N-queens Problem (with animation) implemented using the Random-Restart Hill-Climbing Search Algorithm

Primary LanguageJavaScript

The N-queens Problem

The problem

The N Queen is the problem of placing N chess queens on an N×N chessboard so that no two queens attack each other. For example, following is a solution for N = 4.

No two queens are on the same row, column, or diagonal.
Solutions exist for all natural numbers N with the exception of N=2 and N=3.

Run

Run index.js to view an animation, created using the p5.js-library.

Hill-climbing search

The N-queens Problem is here solved by a hill-climbing search algorithm. In general, hill-climbing search algorithm is simply a loop that continually moves in the direction of increasing value - that is, uphill. It terminates when it reaches a "peak" where no neighbor has a better value. Being a local search algorithm, hill-climbing does not look ahead beyond the immediate neighbors of the current state. Each state has N queens on the NxN board, one per column. The successor of a state are all possible states generated by moving a single queen to another square in the same column. This means that each state has 8x7 = 56 successors.

Heuristic function

The heuristic cost function is the number of pairs of queens that are attacking each other, either directly or indirectly. The global minimum of this function is zero, which occurs only at perfect solutions. Under is an example of a state, showing both the placements of the queens, as well as the heuristic cost, h, for each square. For this state h = 17.

Local Maxima

Hill-climbing often gets stuck because of local maxima. A local maximum is a peak that is higher than each of its neighborig states but lower than the global maximum. Here this means that every move of a single queen makes the situation worse, hence making the algorithm getting stuck. To fix this this algorithm was extended to the random-restart hill-climbing search algorithm.

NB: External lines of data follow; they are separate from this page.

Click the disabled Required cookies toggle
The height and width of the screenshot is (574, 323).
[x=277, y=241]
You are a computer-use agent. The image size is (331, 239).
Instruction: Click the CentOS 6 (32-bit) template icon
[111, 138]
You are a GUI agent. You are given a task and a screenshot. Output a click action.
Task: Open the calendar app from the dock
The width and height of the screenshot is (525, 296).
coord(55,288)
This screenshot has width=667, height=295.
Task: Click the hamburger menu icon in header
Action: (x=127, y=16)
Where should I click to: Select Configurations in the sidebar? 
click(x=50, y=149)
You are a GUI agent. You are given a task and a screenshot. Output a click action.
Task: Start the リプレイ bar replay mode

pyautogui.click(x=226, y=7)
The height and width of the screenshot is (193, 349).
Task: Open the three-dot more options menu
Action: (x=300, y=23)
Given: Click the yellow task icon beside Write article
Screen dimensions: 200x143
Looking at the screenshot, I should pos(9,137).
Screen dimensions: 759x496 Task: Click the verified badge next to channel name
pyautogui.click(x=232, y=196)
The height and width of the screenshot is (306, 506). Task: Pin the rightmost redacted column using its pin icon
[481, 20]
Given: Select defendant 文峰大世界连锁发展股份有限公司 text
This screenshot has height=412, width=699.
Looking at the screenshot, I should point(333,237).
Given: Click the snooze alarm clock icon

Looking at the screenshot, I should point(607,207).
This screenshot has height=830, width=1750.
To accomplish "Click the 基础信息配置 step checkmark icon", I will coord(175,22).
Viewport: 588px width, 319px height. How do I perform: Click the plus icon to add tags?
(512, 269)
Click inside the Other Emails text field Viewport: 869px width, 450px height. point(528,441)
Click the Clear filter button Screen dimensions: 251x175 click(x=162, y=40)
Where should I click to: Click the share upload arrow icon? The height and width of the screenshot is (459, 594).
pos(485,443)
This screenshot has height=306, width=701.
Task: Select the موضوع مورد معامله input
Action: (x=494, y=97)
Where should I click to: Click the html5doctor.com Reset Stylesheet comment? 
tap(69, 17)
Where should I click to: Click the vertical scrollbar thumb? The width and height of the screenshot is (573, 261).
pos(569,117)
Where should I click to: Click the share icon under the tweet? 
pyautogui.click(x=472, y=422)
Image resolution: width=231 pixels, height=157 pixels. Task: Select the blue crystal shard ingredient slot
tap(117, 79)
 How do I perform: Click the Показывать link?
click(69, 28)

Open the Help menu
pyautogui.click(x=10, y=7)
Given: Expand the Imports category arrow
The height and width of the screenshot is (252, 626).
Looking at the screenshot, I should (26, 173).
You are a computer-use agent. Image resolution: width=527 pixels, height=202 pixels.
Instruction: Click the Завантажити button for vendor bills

Random-restart hill-climbing

Random-restart hill-climbing conducts a series of hill-climbing searches from randomly generated initial states, until a goal is found. In this implementation I let the algorithm try to find a goal using the original state, but until a threshold is reached. If the threshold is reached and no solution is found, a new random initial state is generated and the algorithm tries again. With the random-restart feauture implemented, the algorithm becomes very effective.

Snapshots

Under are some snapshots for different N's. The highest value of N I have tried is N = 100, in which a solution was found in about 10 minutes, using maxAttempts = 1500.

Initial State Solution

Tests

To check the completeness of the algorithm one can run multiple testcases (now set to 200 problems with random initial state) for the different N's. The results gets logged in the console. Eventually when N grows , one must increase the threshold for the maxAttempts in order to find a solution. As you can see, time increases exponentially when N grows, but a lot can be done to speed up this algorithm.